## DATA TO PROCESS
>>

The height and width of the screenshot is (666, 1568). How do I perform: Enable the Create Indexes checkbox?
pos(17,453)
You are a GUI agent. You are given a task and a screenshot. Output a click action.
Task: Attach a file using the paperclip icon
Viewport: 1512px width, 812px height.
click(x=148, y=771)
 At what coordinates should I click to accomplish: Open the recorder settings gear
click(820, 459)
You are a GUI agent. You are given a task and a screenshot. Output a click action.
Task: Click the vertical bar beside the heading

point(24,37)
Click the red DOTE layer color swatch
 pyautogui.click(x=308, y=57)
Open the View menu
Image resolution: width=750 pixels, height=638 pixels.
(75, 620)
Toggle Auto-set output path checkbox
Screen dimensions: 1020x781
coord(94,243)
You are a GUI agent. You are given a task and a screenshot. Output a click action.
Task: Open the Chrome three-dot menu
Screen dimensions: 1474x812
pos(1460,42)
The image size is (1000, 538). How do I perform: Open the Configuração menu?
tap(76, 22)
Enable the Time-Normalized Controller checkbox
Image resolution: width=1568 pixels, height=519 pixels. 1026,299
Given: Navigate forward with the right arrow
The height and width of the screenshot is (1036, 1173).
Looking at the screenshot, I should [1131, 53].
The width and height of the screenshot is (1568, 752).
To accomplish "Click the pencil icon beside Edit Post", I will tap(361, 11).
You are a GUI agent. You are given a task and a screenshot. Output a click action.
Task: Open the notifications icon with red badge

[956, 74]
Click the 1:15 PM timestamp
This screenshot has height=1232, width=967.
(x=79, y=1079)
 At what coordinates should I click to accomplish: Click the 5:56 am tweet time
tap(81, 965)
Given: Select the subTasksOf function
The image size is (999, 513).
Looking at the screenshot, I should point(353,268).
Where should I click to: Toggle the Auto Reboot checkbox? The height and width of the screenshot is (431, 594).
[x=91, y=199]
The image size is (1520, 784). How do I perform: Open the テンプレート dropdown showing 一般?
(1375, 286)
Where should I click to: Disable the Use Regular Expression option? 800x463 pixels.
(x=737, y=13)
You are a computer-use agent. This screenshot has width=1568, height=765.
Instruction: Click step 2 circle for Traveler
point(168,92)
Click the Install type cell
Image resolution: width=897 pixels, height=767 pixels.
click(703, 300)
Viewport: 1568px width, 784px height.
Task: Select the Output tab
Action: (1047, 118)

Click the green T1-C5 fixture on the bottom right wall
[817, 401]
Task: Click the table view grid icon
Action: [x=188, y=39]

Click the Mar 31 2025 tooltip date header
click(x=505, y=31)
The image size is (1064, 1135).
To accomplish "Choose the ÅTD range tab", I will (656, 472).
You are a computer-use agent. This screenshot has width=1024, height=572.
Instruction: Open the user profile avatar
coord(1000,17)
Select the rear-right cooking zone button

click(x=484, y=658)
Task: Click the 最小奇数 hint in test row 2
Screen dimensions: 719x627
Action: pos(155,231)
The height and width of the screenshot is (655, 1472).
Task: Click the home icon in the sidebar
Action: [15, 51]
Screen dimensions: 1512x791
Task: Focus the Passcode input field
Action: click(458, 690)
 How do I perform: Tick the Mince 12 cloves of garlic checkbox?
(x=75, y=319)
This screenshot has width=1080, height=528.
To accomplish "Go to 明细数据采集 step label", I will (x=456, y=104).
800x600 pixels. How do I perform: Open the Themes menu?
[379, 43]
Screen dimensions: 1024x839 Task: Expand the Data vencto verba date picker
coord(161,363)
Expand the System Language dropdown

<<

## PROBLEM DETAILS
Rewrite the listing above as a numbered list, leaving out the blank lines.

## WRITTEN RESPONSE
1. The height and width of the screenshot is (666, 1568). How do I perform: Enable the Create Indexes checkbox?
2. pos(17,453)
3. You are a GUI agent. You are given a task and a screenshot. Output a click action.
4. Task: Attach a file using the paperclip icon
5. Viewport: 1512px width, 812px height.
6. click(x=148, y=771)
7.  At what coordinates should I click to accomplish: Open the recorder settings gear
8. click(820, 459)
9. You are a GUI agent. You are given a task and a screenshot. Output a click action.
10. Task: Click the vertical bar beside the heading
11. point(24,37)
12. Click the red DOTE layer color swatch
13.  pyautogui.click(x=308, y=57)
14. Open the View menu
15. Image resolution: width=750 pixels, height=638 pixels.
16. (75, 620)
17. Toggle Auto-set output path checkbox
18. Screen dimensions: 1020x781
19. coord(94,243)
20. You are a GUI agent. You are given a task and a screenshot. Output a click action.
21. Task: Open the Chrome three-dot menu
22. Screen dimensions: 1474x812
23. pos(1460,42)
24. The image size is (1000, 538). How do I perform: Open the Configuração menu?
25. tap(76, 22)
26. Enable the Time-Normalized Controller checkbox
27. Image resolution: width=1568 pixels, height=519 pixels. 1026,299
28. Given: Navigate forward with the right arrow
29. The height and width of the screenshot is (1036, 1173).
30. Looking at the screenshot, I should [1131, 53].
31. The width and height of the screenshot is (1568, 752).
32. To accomplish "Click the pencil icon beside Edit Post", I will tap(361, 11).
33. You are a GUI agent. You are given a task and a screenshot. Output a click action.
34. Task: Open the notifications icon with red badge
35. [956, 74]
36. Click the 1:15 PM timestamp
37. This screenshot has height=1232, width=967.
38. (x=79, y=1079)
39.  At what coordinates should I click to accomplish: Click the 5:56 am tweet time
40. tap(81, 965)
41. Given: Select the subTasksOf function
42. The image size is (999, 513).
43. Looking at the screenshot, I should point(353,268).
44. Where should I click to: Toggle the Auto Reboot checkbox? The height and width of the screenshot is (431, 594).
45. [x=91, y=199]
46. The image size is (1520, 784). How do I perform: Open the テンプレート dropdown showing 一般?
47. (1375, 286)
48. Where should I click to: Disable the Use Regular Expression option? 800x463 pixels.
49. (x=737, y=13)
50. You are a computer-use agent. This screenshot has width=1568, height=765.
51. Instruction: Click step 2 circle for Traveler
52. point(168,92)
53. Click the Install type cell
54. Image resolution: width=897 pixels, height=767 pixels.
55. click(703, 300)
56. Viewport: 1568px width, 784px height.
57. Task: Select the Output tab
58. Action: (1047, 118)
59. Click the green T1-C5 fixture on the bottom right wall
60. [817, 401]
61. Task: Click the table view grid icon
62. Action: [x=188, y=39]
63. Click the Mar 31 2025 tooltip date header
64. click(x=505, y=31)
65. The image size is (1064, 1135).
66. To accomplish "Choose the ÅTD range tab", I will (656, 472).
67. You are a computer-use agent. This screenshot has width=1024, height=572.
68. Instruction: Open the user profile avatar
69. coord(1000,17)
70. Select the rear-right cooking zone button
71. click(x=484, y=658)
72. Task: Click the 最小奇数 hint in test row 2
73. Screen dimensions: 719x627
74. Action: pos(155,231)
75. The height and width of the screenshot is (655, 1472).
76. Task: Click the home icon in the sidebar
77. Action: [15, 51]
78. Screen dimensions: 1512x791
79. Task: Focus the Passcode input field
80. Action: click(458, 690)
81.  How do I perform: Tick the Mince 12 cloves of garlic checkbox?
82. (x=75, y=319)
83. This screenshot has width=1080, height=528.
84. To accomplish "Go to 明细数据采集 step label", I will (x=456, y=104).
85. 800x600 pixels. How do I perform: Open the Themes menu?
86. [379, 43]
87. Screen dimensions: 1024x839 Task: Expand the Data vencto verba date picker
88. coord(161,363)
89. Expand the System Language dropdown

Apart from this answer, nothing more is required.